How the U.S Would Benefit from Them

Another of the major arguments against the DREAM Act is that it would place additional burden on tax-payers by forcing them to subsidize the education of undocumented students. From a sociological perspective, increases in this seemingly xenophobic view could be due to economic downturns in recent years. Addressing this argument, Stevenson cites several studies which indicate that “…the tax burden in subsidizing these students’ education may in fact be insignificant” (2004:573). Quite the opposite, immigrants paying taxes substantially adds to local and state tax revenue. In Illinois, Stevenson notes that, despite being confined to low-income jobs, immigrants contribute seventy million in taxes annually, a figure which can only increase should there be more legal, college educated immigrant-citizens created under legislation such as the DREAM Act. Sandy Baum, professor at Skidmore College, and Stella M. Flores corroborate this statement in their piece, writing that immigrants “…who attend college pay higher taxes and are less likely to depend on public support than those who do not. Their increased productivity in the workplace is reflected in more rapid economic growth and higher earnings for their less educated co-workers” (2011:185).

Conclusion

Although the DREAM Act has not been re-proposed since 2011, legislation similar in effect should be enacted within the U.S. To not help these aspiring college students, soldiers, and workers is “to create a discrete permanent underclass continuing to live with an “enduring disability” (Drachman 2006: 94). Making these members of the 1.5 generation would provide numerous benefits to the U.S economically, and would also be a step toward allaying certain stereotyped fears about immigrants, as, in general, college educated students actually draw less on public services and the criminal justice system as well. Passing DREAM-esque legislation and providing a pathway to citizenship for these already almost-citizens is imperative. While certain individual states have enacted the own version of the DREAM Act to aid aspiring college students, only federal action can solve this pressing problem.
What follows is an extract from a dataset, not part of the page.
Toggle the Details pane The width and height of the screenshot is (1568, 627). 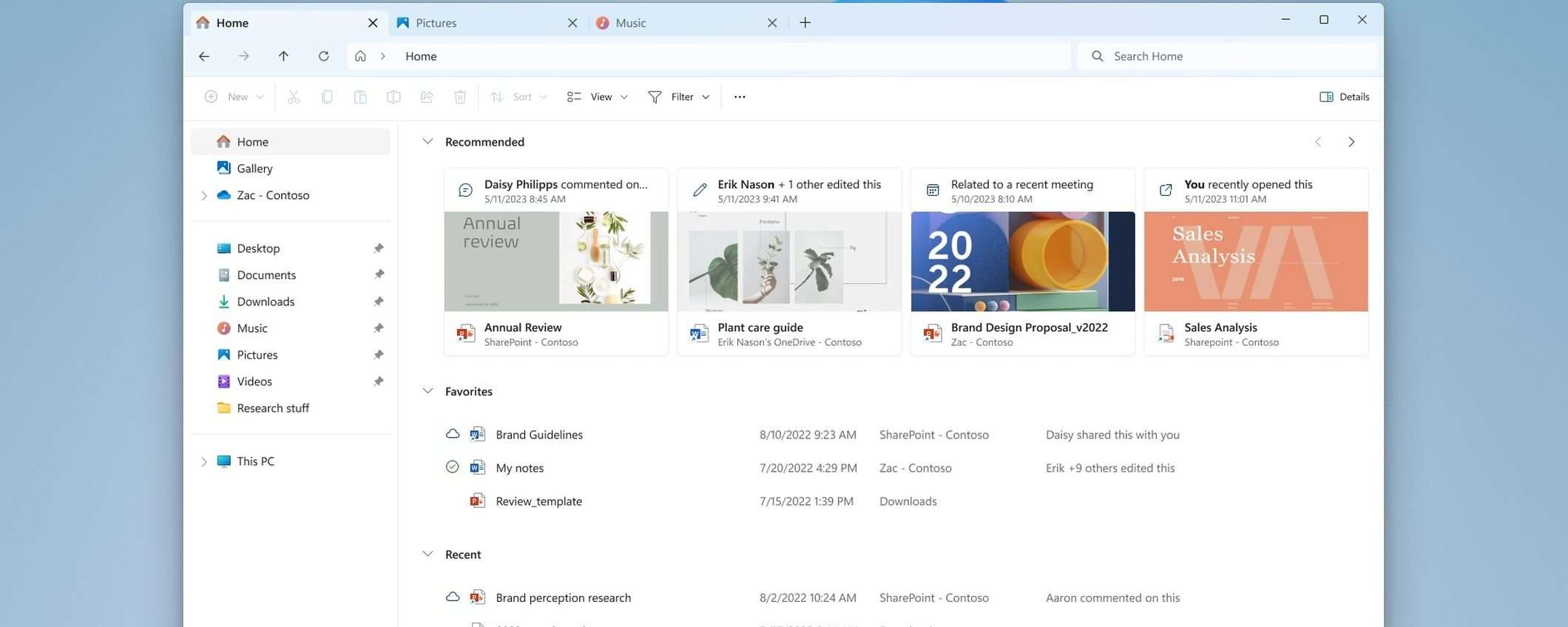click(x=1344, y=97)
Michael Olivas on state-level DREAM Acts and DREAM Act related legislation in the absence of a national DREAM Act 

References 

Barron, Elisha. 2011. “The Development, Relief, and Education for Alien Minors (DREAM) Act.” Harvard Journal on Legislation 48(2): 623-625 (Retrieved from Web of Science on October 25, 2014).
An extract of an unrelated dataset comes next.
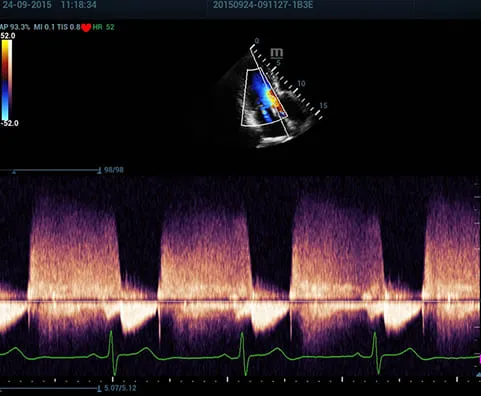The image size is (481, 396).
Task: Click the depth label 10 on sector scale
Action: click(301, 83)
*On Web Science, I was only able to retrieve this source in “article” form, not in the original journal format. As a result, the text was listed continuously on one long page, and I was unable to give page numbers for the in-text citations.
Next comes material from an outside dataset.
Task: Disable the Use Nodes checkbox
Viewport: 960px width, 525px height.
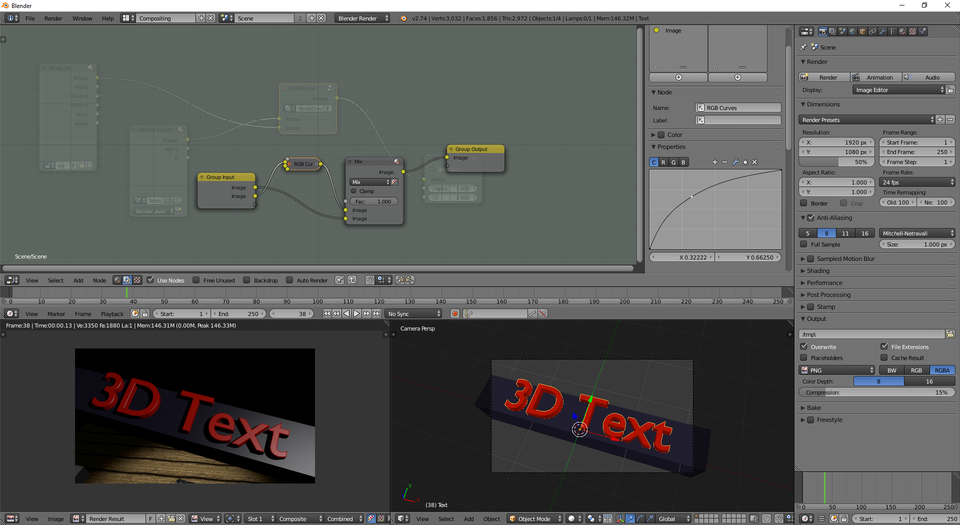Action: (x=150, y=280)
Baum, Sandy and Stella M. Flores. 2011. “Higher Education and Children in Immigrant Families.” Future of Children 21(1): 171-193.

Drachman, Edward. 2006. “Access to Higher Education for Undocumented Students.” Peace Review 18(1): 91-100.

National Association for College Admission Counseling. 2013. “Tuition Equity for Undocumented Students Gains Momentum.” April 10, Arlington, VA. Retrieved December 14, 2014 (http://www.nacacnet.org/research/PublicationsResources/bulletin/2013Bulletin/04-10-2013/Pages/TuitionEquity.aspx).

National Immigration Law Center. 2014. “FAQ: DACA.” June 13, Los Angeles, California. Retrieved October 25, 2014 (http://www.nilc.org/FAQdeferredactionyouth.html).

Stevenson, Andrew. 2004. “DREAMING OF AN EQUAL FUTURE FOR IMMIGRANT CHILDREN: FEDERAL AND STATE INITIATIVES TO IMPROVE UNDOCUMENTED STUDENTS’ ACCESS TO POSTSECONDARY EDUCATION.” Arizona Law Review 46(551): 551-580.